Not letting it put us off we pushed over to the services this morning to top up with water, dispose of rubbish and empty the yellow water tank as the out let would be on the right side making it easy to do. As always when Mick is holding onto the hose a lady stopped to chat to him. Luckily she was at a distance so most probably had no idea what he was doing, we were pumping out our urine from the tank under our composting toilet into another container to take to the elsan. We can be in the middle of nowhere and still someone comes by and stands to have a chat!
Then we pushed off again, reversing a distance before we winded, Mick remembered we had a bow thruster which made the manoeuvre much easier in the wind.

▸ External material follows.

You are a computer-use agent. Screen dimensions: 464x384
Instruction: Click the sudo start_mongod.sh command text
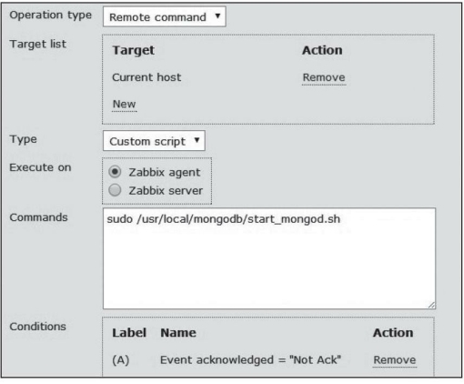224,219
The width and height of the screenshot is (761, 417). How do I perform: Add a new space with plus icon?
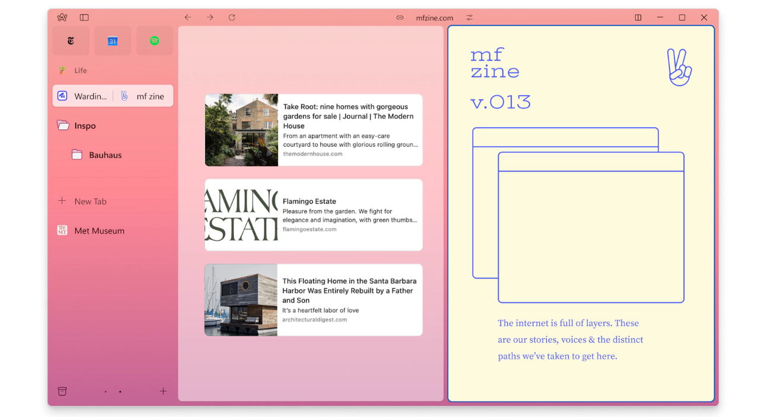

On to Sainsburys to do a big shop. Having studied the map for the canal there seem to be few shops down towards Sharpness, so we wanted to make sure we’d not go hungry.
By the time we’d filled a trolley and stowed everything on board we needed some lunch before setting off proper.

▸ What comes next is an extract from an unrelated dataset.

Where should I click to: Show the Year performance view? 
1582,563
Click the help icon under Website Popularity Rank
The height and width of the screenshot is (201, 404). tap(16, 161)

Boats came by and as we made our way to Hempsted Bridge we felt sorry for the Keeper. I wonder if this is the busiest bridge on the canal, it is all manual including the barriers which have a rope hanging from them so you can pull them down. The chap appeared and closed the barriers maybe only just having opened them, then a jump onto the handle to get the bridge turning. Apparently when it’s windy it is a right pain to close. We thanked him and carried on our way only to spot another boat coming towards us just as the bridge closed.
We carried on under the next two bridges, Sim’s Bridge having a new coat of paint applied. About a mile further on we pulled in to a mooring shortly before Sellars Swing Bridge.
We were looking for somewhere with some parking and bins. Here on google earth looked like it would fit the bill, but a closer look revealed that work was being carried out on the bridge so the bins are suspended for the next couple of weeks. Also any parking spaces were very full. We decided to carry on and see what we’d find further on.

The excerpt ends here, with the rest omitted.